Saturday, November 19, 2011

Who are you going to believe, the accused or the accuser?

Today I am going to stray from my normal format and tackle a more serious subject.  It is something I don't usually do, but I just feel compelled to talk about it.  And it is my blog so frankly I can talk about whatever I want to talk about, right?  This of course doesn't mean you have to read and I understand if you want to pass on my more somber topic.   

On Friday my husband was working from home which means the TV was on ESPN.  As I was doing stuff around the house I could not escape the two stories they were circulating between.  The first was of course the awesome Bronco victory over the Jets and the amazing play by Tim Tebow.  (All non-Bronco/Tebow fans can insert groan here.)  The second story was yet another sex scandal involving a coach at a prominent university.  Two former ball boys for Syracuse University's basketball team have accused Bernie Fine of sexual abuse.  I am sure it was receiving extra attention in light of the Penn State scandal.

The thing that stuck with me in this coverage was head coach,  Jim Boeheim's statement of support for Bernie Fine.  He vehemently defends Fine and even called the accuser "a liar."  There is no mistake what side he is standing on, and I guess everyone picks a side when they hear a story like this.  Who are you going to believe, the accused or the accuser? 

When you don't personally know the parties involved the decision of who to side with seems easier.  Personally, whether it is right or wrong, I tend to believe the accusers.  When we personally know one of the parties involved it is usually easier to pick a side as well.  I think, whether it is right or wrong, we tend to believe the person we know, like Boeheim is doing.  When the accused seems like a horrible scum bag it also seems to be an easy decision.  But what do you do when you know and love everyone involved?

I very unfortunately have been in this situation.  Someone I respected and loved was accused of the unthinkable.  Behind my parents he was the most influential person in my life between the ages of 12-mid 20's.  He taught me so much about integrity, commitment, and honesty.  I not only learned from him, I laughed with him, I got advice from him, and he was always there when I needed him.  I already had a wonderful father, so he wasn't exactly a father figure, but close.  Yes, I loved him and his wonderful family so very much and I can't imagine the kind of person I would be without the influence from him and his wife.

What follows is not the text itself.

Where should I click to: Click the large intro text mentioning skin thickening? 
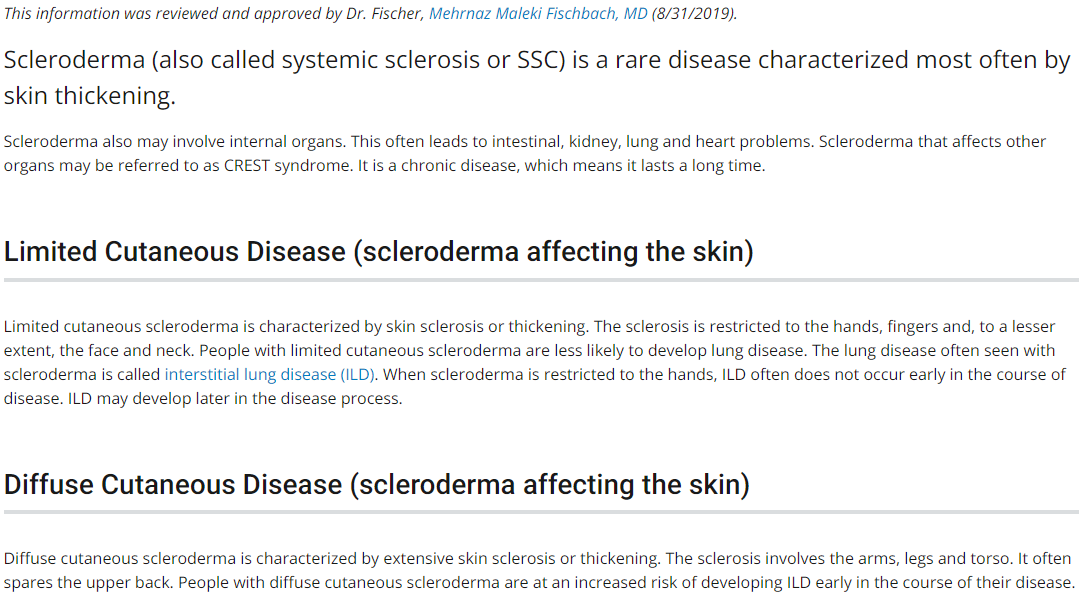[537, 77]
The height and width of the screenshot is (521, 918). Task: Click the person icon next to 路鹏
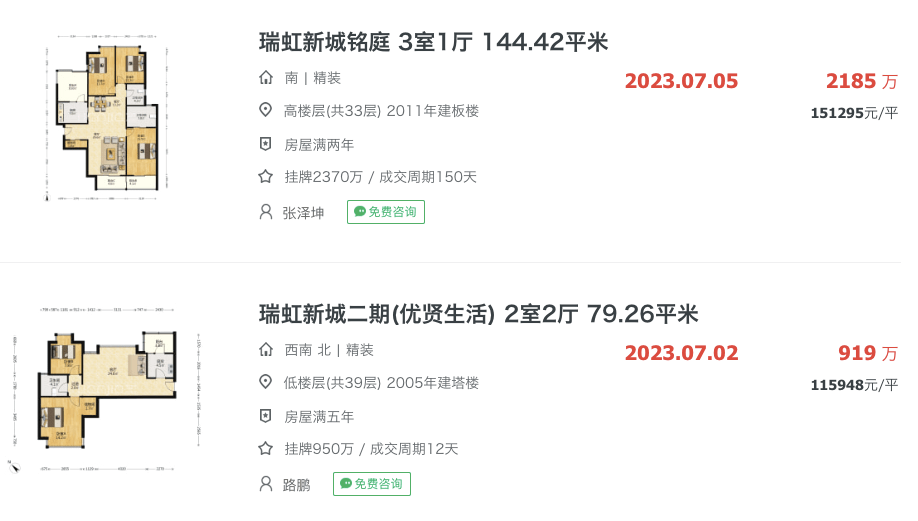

In July of 2006 I was about to call my parents to tell them that they were going to be grandparents again.  I planned to call them and then of course this family that meant so much to me.  Before I could make the call a friend I grew up with called to tell me the news.  He was being investigated.  Not only that, but I knew every single one of the girls accusing him.  These girls were not just acquaintances.  These girls were my friends, I knew them well.  And in my heart, even though I really did not want to believe it was true, even though I wanted with everything in me to believe that these were lies, I knew they were not.  I had to choose a side, and although it was heartbreaking, I knew what side to choose and I never made that second call.

If I am going to be honest, this has devastated me.  I have had to mourn for my friends who were abused and violated by a man who should have been protecting them.  My heart aches for the pain and torture he put them through.  But I also mourn the loss of the man I thought I knew.  He might physically still be alive, but the person I thought he was does not exist.  He was merely a monster hiding behind a put together, well educated, family man.

And that brings me to something that bothered me in the coverage of the Syracuse sex scandal.  Many people have come forward to defend Fine.  And I don't necessarily think that is a bad thing.  But I keep hearing statements like, "he is an upstanding guy" "we never saw him do anything" "he has a great character" etc.  The thing is, appearing to be a stable, upstanding, trustworthy individual is kind of a sexual predator's wheelhouse.  If they weren't those things people wouldn't leave their kids with them.  I don't think it is wrong to support an accused person because there are sometimes false accusations, but please don't base it on the fact that the person seemed like a good guy, or a great guy, or even an excellent guy.  And parents, please don't think that because someone appears to be upstanding that they won't try to take advantage of your children.

I will forever be haunted and effected by abuse that did not even happen to me.  It changed my life and robbed me of my trust.  I have simultaneously felt gratitude for what he gave me and hatred for what he did to others...and then guilt for feeling gratitude...and then guilt for feeling hatred.  It is a complex thing.  I feel sorrow and rage and intense disappointment, so I can not imagine what my friends who were the victims must feel.  I wish I knew what to do to make their pain go away, but I don't.  So I pray.

Sexual abuse of children (and teenagers are still children) is the worst kind of evil.  I hope with everything in me that the victims in both these recent cases can get the help they need to move forward.  And if these men did in fact do these things, I hope they rot in jail for a long time.  Unfortunately, I have seen first hand that the prison sentence someone serves for this crime is appallingly short and the recovery period for the victims goes on and on.  But I hope justice is served all the same.